# 🧠 Chess Game Length Predictor

▶️ **Project Presentation Video:** https://www.loom.com/share/7e7a5a47fec8469f9b457a910fc52c0d


### Predicting whether a chess game will be **short**, **medium**, or **long** using machine learning

This repository contains the final trained model from an end-to-end machine learning project analyzing ~20K chess games sourced from Lichess.
The goal was to predict the **length of a chess game** (in number of half-moves) by classifying each game into one of three categories:

* **0 – Short game**
* **1 – Medium-length game**
* **2 – Long game**

The project includes exploratory data analysis, feature engineering, categorical encoding, model training, and exporting the final model as a pickle file.

---

# 📘 Project Overview

Chess games vary greatly in structure and duration.
Some games end quickly due to opening traps or mistakes, while others develop into long positional struggles.

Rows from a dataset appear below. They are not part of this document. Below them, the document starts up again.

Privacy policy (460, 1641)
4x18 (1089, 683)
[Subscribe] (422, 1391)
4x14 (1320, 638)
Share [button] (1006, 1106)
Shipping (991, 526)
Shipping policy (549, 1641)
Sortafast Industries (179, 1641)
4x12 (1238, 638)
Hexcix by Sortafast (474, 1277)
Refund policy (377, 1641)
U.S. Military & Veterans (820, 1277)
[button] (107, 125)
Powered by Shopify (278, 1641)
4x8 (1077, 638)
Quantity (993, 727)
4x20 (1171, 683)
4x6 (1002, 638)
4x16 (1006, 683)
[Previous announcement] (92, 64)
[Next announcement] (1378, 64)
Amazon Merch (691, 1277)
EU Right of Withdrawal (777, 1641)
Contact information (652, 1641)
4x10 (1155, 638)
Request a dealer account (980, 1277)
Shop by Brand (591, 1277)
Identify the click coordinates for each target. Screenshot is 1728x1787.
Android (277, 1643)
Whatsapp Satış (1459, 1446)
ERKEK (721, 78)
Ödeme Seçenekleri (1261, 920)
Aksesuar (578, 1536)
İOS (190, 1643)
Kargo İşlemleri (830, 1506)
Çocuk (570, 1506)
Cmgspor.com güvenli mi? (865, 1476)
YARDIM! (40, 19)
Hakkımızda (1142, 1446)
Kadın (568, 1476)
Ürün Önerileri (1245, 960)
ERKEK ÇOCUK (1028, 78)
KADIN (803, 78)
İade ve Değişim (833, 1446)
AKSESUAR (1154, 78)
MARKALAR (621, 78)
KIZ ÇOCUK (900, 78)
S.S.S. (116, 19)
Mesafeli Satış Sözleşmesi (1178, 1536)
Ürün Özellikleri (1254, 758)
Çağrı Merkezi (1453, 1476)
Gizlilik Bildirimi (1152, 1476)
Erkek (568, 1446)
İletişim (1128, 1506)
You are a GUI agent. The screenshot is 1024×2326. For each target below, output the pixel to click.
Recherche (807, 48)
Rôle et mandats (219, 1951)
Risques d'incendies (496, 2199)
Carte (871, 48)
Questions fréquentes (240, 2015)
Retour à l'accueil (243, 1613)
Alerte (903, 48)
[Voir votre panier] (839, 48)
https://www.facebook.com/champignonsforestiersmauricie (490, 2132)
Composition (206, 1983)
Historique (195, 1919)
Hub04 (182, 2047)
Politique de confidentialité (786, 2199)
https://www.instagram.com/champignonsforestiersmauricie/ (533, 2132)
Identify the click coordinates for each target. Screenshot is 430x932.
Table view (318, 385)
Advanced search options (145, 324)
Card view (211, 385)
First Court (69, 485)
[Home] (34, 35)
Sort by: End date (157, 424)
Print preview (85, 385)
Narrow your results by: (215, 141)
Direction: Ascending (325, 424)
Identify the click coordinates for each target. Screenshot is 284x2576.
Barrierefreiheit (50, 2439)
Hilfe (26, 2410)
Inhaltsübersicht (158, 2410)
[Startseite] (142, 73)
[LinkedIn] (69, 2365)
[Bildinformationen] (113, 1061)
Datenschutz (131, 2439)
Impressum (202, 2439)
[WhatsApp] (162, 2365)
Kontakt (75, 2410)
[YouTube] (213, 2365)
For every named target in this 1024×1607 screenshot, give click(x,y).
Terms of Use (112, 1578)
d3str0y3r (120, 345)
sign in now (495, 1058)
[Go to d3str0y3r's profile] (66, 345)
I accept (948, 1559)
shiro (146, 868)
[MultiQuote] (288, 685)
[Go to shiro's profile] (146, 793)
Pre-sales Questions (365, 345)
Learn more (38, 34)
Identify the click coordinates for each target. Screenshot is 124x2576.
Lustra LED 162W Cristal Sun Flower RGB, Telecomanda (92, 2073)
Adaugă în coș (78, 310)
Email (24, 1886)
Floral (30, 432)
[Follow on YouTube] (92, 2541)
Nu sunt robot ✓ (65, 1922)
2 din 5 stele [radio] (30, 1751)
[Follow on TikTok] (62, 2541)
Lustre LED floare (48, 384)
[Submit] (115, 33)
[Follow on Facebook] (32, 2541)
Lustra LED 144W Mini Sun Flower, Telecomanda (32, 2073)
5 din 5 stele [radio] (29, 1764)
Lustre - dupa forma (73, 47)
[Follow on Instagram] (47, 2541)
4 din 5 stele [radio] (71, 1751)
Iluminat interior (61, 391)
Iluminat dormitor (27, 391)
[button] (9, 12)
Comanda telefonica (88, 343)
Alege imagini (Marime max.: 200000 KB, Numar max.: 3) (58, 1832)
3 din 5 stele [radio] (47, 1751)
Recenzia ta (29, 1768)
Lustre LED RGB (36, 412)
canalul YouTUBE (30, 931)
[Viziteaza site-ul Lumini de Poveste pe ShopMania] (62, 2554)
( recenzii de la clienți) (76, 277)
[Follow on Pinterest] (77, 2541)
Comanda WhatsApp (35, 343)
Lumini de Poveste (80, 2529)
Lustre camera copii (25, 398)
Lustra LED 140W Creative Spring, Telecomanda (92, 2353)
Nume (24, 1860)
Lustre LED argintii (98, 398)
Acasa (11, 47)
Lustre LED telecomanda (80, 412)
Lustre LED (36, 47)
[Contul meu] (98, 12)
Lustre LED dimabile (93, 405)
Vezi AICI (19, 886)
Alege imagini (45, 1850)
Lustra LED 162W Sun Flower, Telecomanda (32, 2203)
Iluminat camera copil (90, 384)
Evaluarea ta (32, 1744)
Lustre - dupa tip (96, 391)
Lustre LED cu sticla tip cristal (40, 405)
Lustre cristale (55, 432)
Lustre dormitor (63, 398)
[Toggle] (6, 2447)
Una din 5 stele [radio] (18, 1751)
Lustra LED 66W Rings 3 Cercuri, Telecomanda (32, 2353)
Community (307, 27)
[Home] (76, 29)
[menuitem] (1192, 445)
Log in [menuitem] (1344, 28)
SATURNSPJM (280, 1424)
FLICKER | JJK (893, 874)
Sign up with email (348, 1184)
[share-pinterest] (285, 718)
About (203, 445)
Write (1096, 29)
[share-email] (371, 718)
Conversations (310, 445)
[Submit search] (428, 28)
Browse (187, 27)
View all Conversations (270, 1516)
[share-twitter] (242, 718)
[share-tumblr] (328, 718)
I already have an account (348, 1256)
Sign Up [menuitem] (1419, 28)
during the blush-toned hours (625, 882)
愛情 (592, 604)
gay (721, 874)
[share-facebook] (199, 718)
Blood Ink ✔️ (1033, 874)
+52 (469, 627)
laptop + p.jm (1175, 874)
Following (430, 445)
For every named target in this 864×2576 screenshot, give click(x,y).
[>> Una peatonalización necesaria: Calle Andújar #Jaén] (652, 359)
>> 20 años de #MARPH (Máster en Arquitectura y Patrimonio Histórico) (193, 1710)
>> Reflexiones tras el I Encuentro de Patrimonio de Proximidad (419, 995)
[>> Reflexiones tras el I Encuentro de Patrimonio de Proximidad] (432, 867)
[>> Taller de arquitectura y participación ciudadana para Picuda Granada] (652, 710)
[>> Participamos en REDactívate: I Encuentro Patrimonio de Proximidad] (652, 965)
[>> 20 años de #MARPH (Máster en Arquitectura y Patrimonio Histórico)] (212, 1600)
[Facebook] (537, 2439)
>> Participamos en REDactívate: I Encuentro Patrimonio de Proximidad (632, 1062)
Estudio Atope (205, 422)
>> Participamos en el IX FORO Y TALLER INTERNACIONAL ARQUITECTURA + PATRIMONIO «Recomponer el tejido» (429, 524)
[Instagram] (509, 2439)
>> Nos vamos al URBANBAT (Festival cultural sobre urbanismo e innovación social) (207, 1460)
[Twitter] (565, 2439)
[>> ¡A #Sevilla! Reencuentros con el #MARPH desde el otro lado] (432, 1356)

This model predicts a game’s *length category* using information available before or shortly after the opening phase, including:

* Player ratings
* Time control increment
* Opening characteristics
* Engineered features describing opening length
* Rating differences and averages

The final exported artifact is a trained **Random Forest Classifier**.

---

# 🔍 Dataset Summary

The dataset contains approximately 19,800 chess games with:

* Game metadata (ID, number of turns, time increment)
* Player ratings (white, black)
* Opening information (short names, ECO-like categories)
* Game outcome and victory status

The target variable (`turns_class`) was created by **binning number of turns** into three quantile-based classes.

---

# 📊 Exploratory Data Analysis

Key insights included:

### • Game length shows patterns across different opening families.

Some openings consistently lead to longer or shorter games.

### • Player ratings mildly influence length.

Higher-rated matchups tend to produce longer, higher-quality games.

### • Victory status interacts with game duration.

Games ending by resignation or timeout skew shorter.

### • Opening names were highly diverse.

Hundreds of unique openings required careful preprocessing and encoding.

---

# 🛠️ Feature Engineering

Engineered features include:

### ✔ Opening Length Group

`opening_moves` was grouped into four categories: `very_short`, `short`, `medium`, `long`.

### ✔ Rating Difference & Average

* `rating_diff = abs(white_rating - black_rating)`
* `rating_avg = (white_rating + black_rating) / 2`

### ✔ Draw Indicator

Boolean feature marking whether a game ended in a draw.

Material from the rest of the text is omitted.